(Stored items)
= = =
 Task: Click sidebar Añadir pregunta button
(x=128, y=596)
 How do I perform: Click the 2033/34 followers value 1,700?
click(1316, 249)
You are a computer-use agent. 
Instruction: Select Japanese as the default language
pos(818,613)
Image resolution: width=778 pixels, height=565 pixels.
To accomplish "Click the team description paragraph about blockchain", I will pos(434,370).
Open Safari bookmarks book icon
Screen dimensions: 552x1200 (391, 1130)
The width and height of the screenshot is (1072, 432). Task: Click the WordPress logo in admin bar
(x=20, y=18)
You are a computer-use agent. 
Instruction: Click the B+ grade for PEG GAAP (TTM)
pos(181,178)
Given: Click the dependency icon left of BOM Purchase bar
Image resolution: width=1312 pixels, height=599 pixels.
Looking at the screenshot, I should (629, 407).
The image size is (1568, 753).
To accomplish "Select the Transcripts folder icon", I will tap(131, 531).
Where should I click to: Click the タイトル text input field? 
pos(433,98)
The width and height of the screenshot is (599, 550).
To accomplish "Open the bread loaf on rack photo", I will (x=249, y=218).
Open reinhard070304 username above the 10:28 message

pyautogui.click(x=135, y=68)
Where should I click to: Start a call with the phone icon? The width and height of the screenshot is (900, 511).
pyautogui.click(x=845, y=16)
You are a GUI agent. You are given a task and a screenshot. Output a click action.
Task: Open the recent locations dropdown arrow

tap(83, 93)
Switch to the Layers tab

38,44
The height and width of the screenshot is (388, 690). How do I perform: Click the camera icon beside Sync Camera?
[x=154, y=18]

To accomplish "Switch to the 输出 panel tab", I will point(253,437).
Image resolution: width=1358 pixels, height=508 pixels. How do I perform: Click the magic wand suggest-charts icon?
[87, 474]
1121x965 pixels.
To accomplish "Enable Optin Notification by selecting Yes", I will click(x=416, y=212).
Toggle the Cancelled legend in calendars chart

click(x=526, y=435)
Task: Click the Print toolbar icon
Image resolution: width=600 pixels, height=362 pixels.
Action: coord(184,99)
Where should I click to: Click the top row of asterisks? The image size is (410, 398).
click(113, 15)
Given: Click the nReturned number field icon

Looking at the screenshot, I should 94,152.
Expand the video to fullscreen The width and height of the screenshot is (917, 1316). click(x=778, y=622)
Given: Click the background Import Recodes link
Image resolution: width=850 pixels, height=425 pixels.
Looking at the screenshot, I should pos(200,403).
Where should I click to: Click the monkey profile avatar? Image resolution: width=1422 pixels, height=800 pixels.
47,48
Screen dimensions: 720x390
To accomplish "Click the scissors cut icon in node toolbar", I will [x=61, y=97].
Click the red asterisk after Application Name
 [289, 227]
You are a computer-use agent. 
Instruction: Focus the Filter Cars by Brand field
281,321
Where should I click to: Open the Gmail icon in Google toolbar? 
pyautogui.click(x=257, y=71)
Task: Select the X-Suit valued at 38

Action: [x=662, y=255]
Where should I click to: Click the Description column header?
= = =
_Exercise_
In the entries above, one line contains "The width and height of the screenshot is (1072, 432)." and another contains "You are a GUI". Reproduce exactly those two lines and the lines between them, nothing else.

_Answer space_
The width and height of the screenshot is (1072, 432). Task: Click the WordPress logo in admin bar
(x=20, y=18)
You are a computer-use agent. 
Instruction: Click the B+ grade for PEG GAAP (TTM)
pos(181,178)
Given: Click the dependency icon left of BOM Purchase bar
Image resolution: width=1312 pixels, height=599 pixels.
Looking at the screenshot, I should (629, 407).
The image size is (1568, 753).
To accomplish "Select the Transcripts folder icon", I will tap(131, 531).
Where should I click to: Click the タイトル text input field? 
pos(433,98)
The width and height of the screenshot is (599, 550).
To accomplish "Open the bread loaf on rack photo", I will (x=249, y=218).
Open reinhard070304 username above the 10:28 message

pyautogui.click(x=135, y=68)
Where should I click to: Start a call with the phone icon? The width and height of the screenshot is (900, 511).
pyautogui.click(x=845, y=16)
You are a GUI agent. You are given a task and a screenshot. Output a click action.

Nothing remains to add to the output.